DIRECTIONS: Pull out every line of the listing below where "toolbar" appears.
>>>>
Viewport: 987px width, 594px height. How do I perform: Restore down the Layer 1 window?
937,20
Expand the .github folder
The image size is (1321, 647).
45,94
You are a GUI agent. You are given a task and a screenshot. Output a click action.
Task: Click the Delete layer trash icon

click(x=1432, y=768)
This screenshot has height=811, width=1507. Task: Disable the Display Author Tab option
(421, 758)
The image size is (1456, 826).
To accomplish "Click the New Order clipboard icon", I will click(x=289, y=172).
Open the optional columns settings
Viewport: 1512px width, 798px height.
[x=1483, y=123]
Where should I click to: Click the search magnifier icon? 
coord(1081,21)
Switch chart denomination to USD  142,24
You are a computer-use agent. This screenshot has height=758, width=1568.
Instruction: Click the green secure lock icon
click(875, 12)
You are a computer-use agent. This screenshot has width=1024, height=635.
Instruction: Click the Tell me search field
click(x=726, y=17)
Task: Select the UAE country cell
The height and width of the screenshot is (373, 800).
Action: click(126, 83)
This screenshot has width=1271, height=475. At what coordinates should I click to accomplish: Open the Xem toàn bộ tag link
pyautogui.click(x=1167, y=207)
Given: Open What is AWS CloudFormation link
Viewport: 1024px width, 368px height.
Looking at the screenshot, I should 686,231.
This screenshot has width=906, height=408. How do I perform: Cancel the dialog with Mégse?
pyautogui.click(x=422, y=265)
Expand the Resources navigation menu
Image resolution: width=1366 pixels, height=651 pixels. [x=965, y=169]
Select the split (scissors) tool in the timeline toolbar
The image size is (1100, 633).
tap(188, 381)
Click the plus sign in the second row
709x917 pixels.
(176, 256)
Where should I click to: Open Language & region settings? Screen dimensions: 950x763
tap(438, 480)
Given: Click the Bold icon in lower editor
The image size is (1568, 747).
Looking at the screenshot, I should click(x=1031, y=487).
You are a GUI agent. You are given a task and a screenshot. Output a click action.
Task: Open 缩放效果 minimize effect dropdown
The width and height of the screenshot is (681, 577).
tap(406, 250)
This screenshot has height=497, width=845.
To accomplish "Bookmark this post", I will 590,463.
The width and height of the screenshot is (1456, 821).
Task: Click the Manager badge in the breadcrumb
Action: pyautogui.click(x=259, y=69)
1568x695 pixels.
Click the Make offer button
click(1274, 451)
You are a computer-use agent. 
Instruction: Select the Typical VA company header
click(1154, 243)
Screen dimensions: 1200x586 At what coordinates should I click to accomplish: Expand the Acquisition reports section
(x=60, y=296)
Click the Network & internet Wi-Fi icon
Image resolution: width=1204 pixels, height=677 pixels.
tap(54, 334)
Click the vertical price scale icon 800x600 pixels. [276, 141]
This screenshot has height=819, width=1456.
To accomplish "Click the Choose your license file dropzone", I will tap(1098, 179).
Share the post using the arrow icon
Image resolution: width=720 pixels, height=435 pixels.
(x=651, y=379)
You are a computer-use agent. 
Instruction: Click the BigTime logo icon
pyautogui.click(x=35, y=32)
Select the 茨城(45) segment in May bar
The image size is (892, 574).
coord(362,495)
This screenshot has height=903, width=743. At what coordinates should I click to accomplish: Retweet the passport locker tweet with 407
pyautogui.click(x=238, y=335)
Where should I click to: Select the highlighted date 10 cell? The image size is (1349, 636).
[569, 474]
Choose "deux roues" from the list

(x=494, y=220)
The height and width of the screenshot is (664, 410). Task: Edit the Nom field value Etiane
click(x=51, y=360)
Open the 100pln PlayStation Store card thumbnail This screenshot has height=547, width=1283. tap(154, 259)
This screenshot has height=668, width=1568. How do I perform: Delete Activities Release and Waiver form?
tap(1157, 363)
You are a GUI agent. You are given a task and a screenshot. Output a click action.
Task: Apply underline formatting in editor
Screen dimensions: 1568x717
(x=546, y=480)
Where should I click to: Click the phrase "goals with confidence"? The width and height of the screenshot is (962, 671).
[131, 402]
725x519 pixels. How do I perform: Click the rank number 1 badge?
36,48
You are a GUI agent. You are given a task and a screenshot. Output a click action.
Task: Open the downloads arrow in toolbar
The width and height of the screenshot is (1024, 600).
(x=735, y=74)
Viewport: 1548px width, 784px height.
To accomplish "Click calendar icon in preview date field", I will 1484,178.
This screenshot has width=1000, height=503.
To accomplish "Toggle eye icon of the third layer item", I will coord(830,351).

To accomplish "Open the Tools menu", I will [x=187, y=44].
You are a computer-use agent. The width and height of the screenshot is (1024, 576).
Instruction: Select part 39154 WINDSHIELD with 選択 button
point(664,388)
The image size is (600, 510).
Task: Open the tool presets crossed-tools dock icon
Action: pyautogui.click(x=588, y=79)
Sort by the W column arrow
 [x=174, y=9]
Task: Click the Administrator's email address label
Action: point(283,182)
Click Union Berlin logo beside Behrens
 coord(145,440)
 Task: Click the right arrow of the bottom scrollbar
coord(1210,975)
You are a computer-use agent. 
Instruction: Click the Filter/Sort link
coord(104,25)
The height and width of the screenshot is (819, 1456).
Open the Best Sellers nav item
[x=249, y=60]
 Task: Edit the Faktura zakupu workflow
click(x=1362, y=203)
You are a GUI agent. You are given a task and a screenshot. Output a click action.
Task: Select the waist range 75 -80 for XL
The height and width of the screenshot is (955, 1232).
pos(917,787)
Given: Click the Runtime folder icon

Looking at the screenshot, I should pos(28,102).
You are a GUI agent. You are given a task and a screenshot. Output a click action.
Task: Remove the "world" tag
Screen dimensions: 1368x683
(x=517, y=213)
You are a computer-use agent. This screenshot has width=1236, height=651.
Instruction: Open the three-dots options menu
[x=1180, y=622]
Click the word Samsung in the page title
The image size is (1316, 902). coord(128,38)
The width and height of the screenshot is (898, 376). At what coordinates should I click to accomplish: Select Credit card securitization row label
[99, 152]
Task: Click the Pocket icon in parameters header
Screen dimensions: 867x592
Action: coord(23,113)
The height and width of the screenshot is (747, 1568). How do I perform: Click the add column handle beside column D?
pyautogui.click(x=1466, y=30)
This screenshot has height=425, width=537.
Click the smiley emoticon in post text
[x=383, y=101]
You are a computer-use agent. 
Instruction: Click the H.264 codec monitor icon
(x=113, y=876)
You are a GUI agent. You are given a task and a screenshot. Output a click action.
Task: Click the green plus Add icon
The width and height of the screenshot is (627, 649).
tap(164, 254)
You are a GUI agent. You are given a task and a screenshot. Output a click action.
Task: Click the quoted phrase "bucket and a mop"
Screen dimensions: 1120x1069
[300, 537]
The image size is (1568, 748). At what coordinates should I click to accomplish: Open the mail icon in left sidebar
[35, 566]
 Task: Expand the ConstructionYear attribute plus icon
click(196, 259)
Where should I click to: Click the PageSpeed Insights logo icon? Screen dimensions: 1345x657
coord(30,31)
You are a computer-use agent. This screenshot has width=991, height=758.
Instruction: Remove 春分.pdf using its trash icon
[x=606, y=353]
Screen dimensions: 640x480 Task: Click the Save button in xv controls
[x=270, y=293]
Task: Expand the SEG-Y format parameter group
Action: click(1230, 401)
<<<<
EXERCISE ANSWER:
Select the split (scissors) tool in the timeline toolbar
Task: Open the downloads arrow in toolbar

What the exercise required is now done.